No i nie pomijajmy wszędobylskiej ideologii. Zakładam, że stwierdzono, że po pierwszym, udanym sezonie można dolać jej tony, i nikt się nie skapnie, fani dalej będą zadowoleni. W serialu postanowiono, że każdy biały mężczyzna okaże się kretynem, gdy w książkach nim nie był. Książkową Alicent, złą i żądną władzy, uczłowiecza się i buduje do niej sympatię. Nawet, gdy wydaje swojego syna na śmierć... którego sama posadziła na tronie. Z Otto Hightowera robi idiotę, który daje się złapać, i dostajemy żałosną scenkę trwającą 2 sekundy.
Daemon, w książkach najbardziej zdolny militarny dowódca, leci sam do Harrenhal, by gadać o tym, jaki to on nie jest sprytny i nie da się otruć, by 5 minut później wypić podejrzany eliksir od podejrzanej wiedźmy, i cały sezon mieć odpały. Nie udaje mu się zrobić dosłownie nic, gdyby nie pomoc owej kobiety. W książkach sam zbiera sprawnie armię. To chyba najsłabszy wątek całego sezonu i zmarnowany potencjał Matta Smitha. Dalej, książkowy Jacaerys to mądry ponad swoje lata następca tronu, a tutaj pokraka, która sam nie umie pierdnąć, gdyby nie dobra rada narzeczonej.

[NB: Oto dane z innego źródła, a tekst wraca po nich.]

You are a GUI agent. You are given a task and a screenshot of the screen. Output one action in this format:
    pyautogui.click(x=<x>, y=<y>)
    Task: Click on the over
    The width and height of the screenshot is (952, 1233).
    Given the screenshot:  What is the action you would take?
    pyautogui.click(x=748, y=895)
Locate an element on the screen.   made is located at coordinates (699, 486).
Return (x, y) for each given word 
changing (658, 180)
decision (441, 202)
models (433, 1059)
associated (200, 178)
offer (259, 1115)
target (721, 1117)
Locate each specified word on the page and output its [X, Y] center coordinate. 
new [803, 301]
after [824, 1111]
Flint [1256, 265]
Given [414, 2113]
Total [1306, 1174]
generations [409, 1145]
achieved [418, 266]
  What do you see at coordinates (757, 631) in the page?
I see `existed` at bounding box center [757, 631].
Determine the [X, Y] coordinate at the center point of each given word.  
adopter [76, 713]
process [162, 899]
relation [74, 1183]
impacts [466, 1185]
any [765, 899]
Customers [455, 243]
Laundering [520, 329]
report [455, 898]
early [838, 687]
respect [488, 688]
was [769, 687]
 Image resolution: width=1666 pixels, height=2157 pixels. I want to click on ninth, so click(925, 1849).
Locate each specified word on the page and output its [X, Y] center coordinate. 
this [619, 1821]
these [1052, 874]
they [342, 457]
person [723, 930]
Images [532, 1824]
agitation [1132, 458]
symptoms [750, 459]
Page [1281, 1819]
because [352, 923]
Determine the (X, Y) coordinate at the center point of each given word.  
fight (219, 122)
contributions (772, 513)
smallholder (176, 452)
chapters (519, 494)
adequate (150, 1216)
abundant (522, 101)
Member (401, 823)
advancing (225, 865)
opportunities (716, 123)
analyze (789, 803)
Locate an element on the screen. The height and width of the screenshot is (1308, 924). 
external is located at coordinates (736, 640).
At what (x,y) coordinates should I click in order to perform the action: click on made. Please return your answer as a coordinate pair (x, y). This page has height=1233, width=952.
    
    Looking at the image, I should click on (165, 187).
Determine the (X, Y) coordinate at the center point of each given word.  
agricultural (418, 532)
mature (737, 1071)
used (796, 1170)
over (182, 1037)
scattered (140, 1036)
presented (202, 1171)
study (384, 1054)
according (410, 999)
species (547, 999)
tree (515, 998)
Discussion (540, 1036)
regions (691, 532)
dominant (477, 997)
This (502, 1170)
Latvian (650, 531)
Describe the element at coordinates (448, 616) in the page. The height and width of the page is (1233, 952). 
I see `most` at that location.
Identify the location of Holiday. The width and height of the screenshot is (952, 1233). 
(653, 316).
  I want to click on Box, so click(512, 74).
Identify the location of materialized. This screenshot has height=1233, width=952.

Rhaenyra zastrzega się, jaka to jest ważna dla przyszłości całego królestwa zgodnie z przepowiednią, ale lubi sobie bez słowa zniknąć na ryzykowną wyprawę, nie informując o tym nikogo, w tym dziedzica i nie wybierając namiestnika. I sobie płynie na plotki do Królewskiej Przystani. Mamy wielką blokadę stolicy, której udaje się złapać Mysarię, gdy akurat pasuje to fabule, ale przepuszcza Alicent. Mamy wątek lesbijski, który byłby zrozumiały, gdyby nie następował po opisie brutalnego gwałtu i jego konsekwencji.
Mamy królową, która zamiast jeden po drugim dopuszczać bękartów do smoka (jak w książkach), wypuszcza od razu wszystkich, na rzeź. Mamy Vhagar, największego smoka wielkości Jumbo Jeta, który na przestrzeni dwóch sezonów jakimś cudem dwa razy umie zaatakować z komplenego ukrycia. No faktycznie, łatwo jest się mu schować.
Drobniejszych błędów i smaczków jest cała masa. Zły herb rodu Targaryenów, o co żali się sam Martin. Usunięcie postaci Nettles i Rhaena, która zapomina o istnieniu górskich klanów w Dolinie (pamiętacie wątek Tyriona, gdy spotyka ich po opuszczeniu Orlego Gniazda?). Elinda Massey podróżuje sobie ubrana w dworski strój z herbem, nikt jej nie zatrzymuje. I tak dalej, i tak dalej.
Tak, to fantasy. Ale świat dalej ma swoje prawa, mimo istnienia smoków i magii. Podróż zajmuje czas, ludzie muszą jeść i spać. A mamy klasyczne teleportacje postaci jak z ostatnich sezonów GoT, i dziurę za dziurą.
I o mój boże, dalej promuje się valyriański scyzoryk (ten, którym Arya zabija głównego zimnego złodupcę w 8 sezonie GoT), który dla mnie stanowi symbol upadku Gry o Tron. Dorabia się mu przepowiednie, którą GoT spartoliła po całości, bo wszystko, co Jon Snow zrobił, to nakrzyczał na smoka, bo rozum zgubił gdzieś w okolicach czwartego sezonu. Tyle wyszło z tej jego przepowiedni i budowania historii bękarta, który był następcą tronu. Nic.
Słaby sezon, mocny spadek względem dobrego pierwszego. Powielają się błędy, które robiła GoT. A jak się skończyło, wszyscy wiemy. Dramat.